For a layman RAM can be explained in a manner by drawing an analogy between a computer RAM and an office desk that most people utilize as their work station. The hard drive is the file cabinet, the bigger the better for your utility. If you put all the files in the filing cabinet then it would not clog your daily routine at all. At times you might need to pull some files from the filing cabinet to function effectively. In that case you might have to put these files on the table top along with your tea or coffee cup and at the same time you might be listening to some music as well. Also you would have some stationery and pads in the table to add to the utility of the work space. This entire scenario can be replicated in the computer arena.
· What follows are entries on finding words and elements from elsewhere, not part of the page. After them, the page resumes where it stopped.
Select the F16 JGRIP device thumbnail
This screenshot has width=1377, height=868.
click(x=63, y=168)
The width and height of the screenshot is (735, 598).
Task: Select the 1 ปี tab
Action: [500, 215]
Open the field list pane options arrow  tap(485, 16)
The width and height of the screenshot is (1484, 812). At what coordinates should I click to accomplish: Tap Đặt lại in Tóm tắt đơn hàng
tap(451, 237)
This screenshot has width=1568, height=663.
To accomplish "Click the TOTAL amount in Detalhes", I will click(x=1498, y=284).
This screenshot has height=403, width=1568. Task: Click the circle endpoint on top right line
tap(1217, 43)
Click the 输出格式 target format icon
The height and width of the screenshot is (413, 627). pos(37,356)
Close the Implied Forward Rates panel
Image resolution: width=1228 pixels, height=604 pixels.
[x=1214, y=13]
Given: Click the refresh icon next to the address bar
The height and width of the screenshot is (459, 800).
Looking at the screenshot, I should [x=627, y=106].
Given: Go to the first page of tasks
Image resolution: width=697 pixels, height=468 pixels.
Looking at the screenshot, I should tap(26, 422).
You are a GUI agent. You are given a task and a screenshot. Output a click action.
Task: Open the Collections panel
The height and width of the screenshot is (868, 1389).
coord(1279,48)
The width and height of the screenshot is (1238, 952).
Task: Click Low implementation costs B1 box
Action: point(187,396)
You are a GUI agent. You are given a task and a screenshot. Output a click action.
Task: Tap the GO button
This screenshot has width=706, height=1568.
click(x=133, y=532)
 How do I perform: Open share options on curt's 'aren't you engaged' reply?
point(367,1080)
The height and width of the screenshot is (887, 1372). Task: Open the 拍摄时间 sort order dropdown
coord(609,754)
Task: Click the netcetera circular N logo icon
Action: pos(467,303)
RAM stands for Random access Memory, which signifies the space that you have to work within.
This can be similar to the table top space that you have, therefore in case of RAM, the bigger the better for you. The more functionality that you are running the more space or RAM would be required by your system. This is similar to the fact that if you want your table to do multiple functionalities; that is to accommodate for your files, stationery, your music system and your drinks; then you need a bigger workspace to accommodate your growing needs. The same goes with your RAM capacity as well, in case you just want your system to perform a plain simple function then less of RAM is good, however in case you want the system to have the ability of multitasking then the more RAM that you have in your system the better it would be for you.
RAM is such a standardized thing that if you buy RAM for one system it is more or less compatible with all the other system with few exceptions that the RAM vendors would be able to tell you about. There have been many kinds of RAMS that are available in the market today. Most of the systems come with DDR2 SDRAM 256MB modules. However after SDRAM DDR RAM was introduced in the market, the difference between the two is intricate that they are actually meant for only technical people. However there is one word of caution that is to be kept in mind; which is that DDR RAM is not backward compatible, implying that systems that are made for DDR RAM cannot work where SDR RAM is required in the systems. After DDR RAM, DDR2 RAM further marks progression over the existing RAM.
This implies for a faster transfer rate of data with lower consumption of power and lower voltage operation. Another advancement of DDR2 RAM over DDR RAM is that it led to lower heating of the system. Again this RAM is also not backward compatible. After this DDR3 RAM was introduced this further marks a progression over DDR2 RAM. This allows for three times the transfer rate of data which certainly is a progression over the other kinds of RAM. Therefore if you feel that your system is running slow then RAM upgrade is certainly the way to go instead of buying a new system. And certainly this is a more viable option as it would not only enhance the performance of the system but would also cost much less than the purchase of a new PC.